In Powell v Turner ([2013] EWHC 3242 (IPEC), October 24 2013), Mr Recorder Douglas Campbell, sitting as an enterprise judge, has found that the Community trademark (CTM) WISHBONE ASH was valid and infringed.

Andy Powell had, since 1969, been a member of a large number of different band line-ups, each of which had traded as Wishbone Ash. Martin Turner had been a member of some of those line-ups, including those which spanned the band's most successful period (1969 to 1981). Beyond those golden days, Powell continued to play in a band of that name, whereas Turner played in a band called Martin Turner's Wishbone Ash.

Since March 2000 Powell had been the sole registered proprietor of the Community word mark WISHBONE ASH (CTM No 742684), which he had applied for on February 9 1998 for goods and services in Classes 9, 16, 25 and 41 of the Nice Classification. He brought proceedings against Turner, seeking relief for, among other things, infringement of the trademark in respect of:

  • Turner's use of 'Martin Turner's Wishbone Ash' as the name of his band, which provided live and recorded musical performances; and
  • Turner's use of the domain name ‘www.wishboneash.co.uk’.

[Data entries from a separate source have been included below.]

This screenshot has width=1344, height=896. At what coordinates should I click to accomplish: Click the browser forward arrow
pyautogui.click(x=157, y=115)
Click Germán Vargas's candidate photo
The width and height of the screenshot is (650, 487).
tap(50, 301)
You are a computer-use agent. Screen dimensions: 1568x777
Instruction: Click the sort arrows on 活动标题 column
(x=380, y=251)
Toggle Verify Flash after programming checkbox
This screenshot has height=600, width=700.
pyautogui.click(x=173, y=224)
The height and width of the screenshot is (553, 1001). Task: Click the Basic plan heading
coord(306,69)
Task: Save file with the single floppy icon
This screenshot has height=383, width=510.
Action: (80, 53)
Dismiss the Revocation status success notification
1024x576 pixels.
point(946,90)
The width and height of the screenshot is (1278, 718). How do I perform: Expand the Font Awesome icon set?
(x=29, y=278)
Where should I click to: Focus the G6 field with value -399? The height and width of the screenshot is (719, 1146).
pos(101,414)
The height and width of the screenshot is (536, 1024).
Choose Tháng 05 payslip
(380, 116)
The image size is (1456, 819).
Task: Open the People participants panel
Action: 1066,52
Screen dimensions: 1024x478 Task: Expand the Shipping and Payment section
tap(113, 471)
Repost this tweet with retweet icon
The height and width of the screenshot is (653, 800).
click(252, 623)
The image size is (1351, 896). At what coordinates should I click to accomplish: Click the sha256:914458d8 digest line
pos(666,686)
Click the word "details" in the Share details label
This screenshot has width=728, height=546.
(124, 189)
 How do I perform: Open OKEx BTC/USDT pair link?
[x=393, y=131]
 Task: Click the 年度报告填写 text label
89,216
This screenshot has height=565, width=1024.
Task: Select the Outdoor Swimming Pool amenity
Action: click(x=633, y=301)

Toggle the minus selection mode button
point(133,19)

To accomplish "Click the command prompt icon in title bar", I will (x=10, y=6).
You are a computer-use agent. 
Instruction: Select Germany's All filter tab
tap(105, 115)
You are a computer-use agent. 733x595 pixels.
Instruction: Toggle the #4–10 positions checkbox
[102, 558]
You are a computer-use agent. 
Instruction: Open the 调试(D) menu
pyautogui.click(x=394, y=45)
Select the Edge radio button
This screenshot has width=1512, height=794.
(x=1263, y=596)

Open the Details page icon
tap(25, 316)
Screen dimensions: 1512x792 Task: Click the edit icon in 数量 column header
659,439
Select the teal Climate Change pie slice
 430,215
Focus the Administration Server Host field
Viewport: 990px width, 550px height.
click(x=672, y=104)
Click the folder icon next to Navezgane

Turner counterclaimed for revocation of Powell's CTM on the ground that it was applied for in bad faith contrary to Article 52(1)(b) of the Community Trademark Regulation (207/2009). He also sought an account of a share of the profits made by Powell in the six years leading up to the date of service of the counterclaim, to the extent that such profit was attributable to Powell's use of Turner's share of the goodwill attaching to the Wishbone Ash name generated by the first Wishbone Ash, or to interest at 5% per annum on such share following its valuation.

Mr Recorder Campbell ruled in favour of Powell. In his view:

  • There was no evidence to support the assertion that Powell's application had been made in bad faith. On the facts, he was the sole owner of the goodwill in the name Wishbone Ash on the date he applied to register it.
  • Neither 'Martin Turner's Wishbone Ash' nor the domain name ‘wishboneash.co.uk’ were identical to the trademark as registered. They were however similar, which then raised the questions of whether there was any likelihood of confusion and whether there had been a taking of an unfair advantage of the reputation in the name Wishbone Ash without due cause.
  • The use of 'Martin Turner's Wishbone Ash' involved a clear likelihood of confusion with the registered mark, especially since that sign was not just similar, but highly similar, to the mark as registered. Turner had also used the name Martin Turner's Wishbone Ash and the domain name without due cause. There was no reason why the use of the domain name as part of web pages dealing with the band's historical background should cause any type of injury to Powell's CTM - but use of the name for marketing Turner's band was a very different issue.
  • The use of the domain name in the course of normal advertising also infringed Powell's CTM.
  • There was no basis for ordering an account of profits in Turner's favour or for holding Powell's CTM to be invalid.

With prudent foresight and good professional advice at the outset, the need for litigation of this nature can be avoided.